## Your assignment
Exact copies of all the records are to be output.

## Given entries
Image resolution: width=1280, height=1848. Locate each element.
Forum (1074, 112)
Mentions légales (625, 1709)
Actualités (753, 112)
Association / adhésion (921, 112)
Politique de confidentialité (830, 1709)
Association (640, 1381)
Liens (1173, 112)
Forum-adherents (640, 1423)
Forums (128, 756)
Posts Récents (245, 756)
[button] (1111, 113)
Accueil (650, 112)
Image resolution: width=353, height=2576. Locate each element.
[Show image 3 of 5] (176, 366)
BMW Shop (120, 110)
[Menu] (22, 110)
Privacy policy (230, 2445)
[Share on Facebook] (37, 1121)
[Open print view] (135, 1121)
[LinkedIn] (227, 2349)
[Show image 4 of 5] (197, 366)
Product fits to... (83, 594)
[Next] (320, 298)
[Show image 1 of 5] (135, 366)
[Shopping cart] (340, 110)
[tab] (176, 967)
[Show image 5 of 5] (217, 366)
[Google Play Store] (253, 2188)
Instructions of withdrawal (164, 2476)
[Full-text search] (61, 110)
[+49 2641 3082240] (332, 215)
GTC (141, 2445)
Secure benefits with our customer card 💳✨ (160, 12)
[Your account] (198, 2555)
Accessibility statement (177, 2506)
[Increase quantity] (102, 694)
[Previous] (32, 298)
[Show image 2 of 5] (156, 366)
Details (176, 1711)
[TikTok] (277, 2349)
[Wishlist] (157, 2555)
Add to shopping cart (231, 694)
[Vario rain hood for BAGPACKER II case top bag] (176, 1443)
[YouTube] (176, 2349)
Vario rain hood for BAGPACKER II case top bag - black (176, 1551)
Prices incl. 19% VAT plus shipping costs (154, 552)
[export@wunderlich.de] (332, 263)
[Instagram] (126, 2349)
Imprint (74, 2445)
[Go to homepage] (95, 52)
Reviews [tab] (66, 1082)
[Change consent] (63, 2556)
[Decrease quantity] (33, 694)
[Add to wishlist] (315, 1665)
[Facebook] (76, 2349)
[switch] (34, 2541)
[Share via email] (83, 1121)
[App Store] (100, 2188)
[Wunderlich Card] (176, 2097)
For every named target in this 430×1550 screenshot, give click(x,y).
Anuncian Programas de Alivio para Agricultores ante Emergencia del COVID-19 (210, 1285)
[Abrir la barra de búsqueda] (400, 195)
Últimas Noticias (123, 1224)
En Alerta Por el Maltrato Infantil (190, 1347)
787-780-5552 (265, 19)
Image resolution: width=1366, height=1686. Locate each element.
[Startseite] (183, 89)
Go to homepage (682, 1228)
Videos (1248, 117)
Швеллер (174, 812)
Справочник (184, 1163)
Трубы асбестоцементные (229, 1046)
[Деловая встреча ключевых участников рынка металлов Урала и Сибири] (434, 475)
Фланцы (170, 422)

## Output below
Image resolution: width=1280, height=1848. Locate each element.
Forum (1074, 112)
Mentions légales (625, 1709)
Actualités (753, 112)
Association / adhésion (921, 112)
Politique de confidentialité (830, 1709)
Association (640, 1381)
Liens (1173, 112)
Forum-adherents (640, 1423)
Forums (128, 756)
Posts Récents (245, 756)
[button] (1111, 113)
Accueil (650, 112)
Image resolution: width=353, height=2576. Locate each element.
[Show image 3 of 5] (176, 366)
BMW Shop (120, 110)
[Menu] (22, 110)
Privacy policy (230, 2445)
[Share on Facebook] (37, 1121)
[Open print view] (135, 1121)
[LinkedIn] (227, 2349)
[Show image 4 of 5] (197, 366)
Product fits to... (83, 594)
[Next] (320, 298)
[Show image 1 of 5] (135, 366)
[Shopping cart] (340, 110)
[tab] (176, 967)
[Show image 5 of 5] (217, 366)
[Google Play Store] (253, 2188)
Instructions of withdrawal (164, 2476)
[Full-text search] (61, 110)
[+49 2641 3082240] (332, 215)
GTC (141, 2445)
Secure benefits with our customer card 💳✨ (160, 12)
[Your account] (198, 2555)
Accessibility statement (177, 2506)
[Increase quantity] (102, 694)
[Previous] (32, 298)
[Show image 2 of 5] (156, 366)
Details (176, 1711)
[TikTok] (277, 2349)
[Wishlist] (157, 2555)
Add to shopping cart (231, 694)
[Vario rain hood for BAGPACKER II case top bag] (176, 1443)
[YouTube] (176, 2349)
Vario rain hood for BAGPACKER II case top bag - black (176, 1551)
Prices incl. 19% VAT plus shipping costs (154, 552)
[export@wunderlich.de] (332, 263)
[Instagram] (126, 2349)
Imprint (74, 2445)
[Go to homepage] (95, 52)
Reviews [tab] (66, 1082)
[Change consent] (63, 2556)
[Decrease quantity] (33, 694)
[Add to wishlist] (315, 1665)
[Facebook] (76, 2349)
[switch] (34, 2541)
[Share via email] (83, 1121)
[App Store] (100, 2188)
[Wunderlich Card] (176, 2097)
For every named target in this 430×1550 screenshot, give click(x,y).
Anuncian Programas de Alivio para Agricultores ante Emergencia del COVID-19 (210, 1285)
[Abrir la barra de búsqueda] (400, 195)
Últimas Noticias (123, 1224)
En Alerta Por el Maltrato Infantil (190, 1347)
787-780-5552 (265, 19)
Image resolution: width=1366, height=1686. Locate each element.
[Startseite] (183, 89)
Go to homepage (682, 1228)
Videos (1248, 117)
Швеллер (174, 812)
Справочник (184, 1163)
Трубы асбестоцементные (229, 1046)
[Деловая встреча ключевых участников рынка металлов Урала и Сибири] (434, 475)
Фланцы (170, 422)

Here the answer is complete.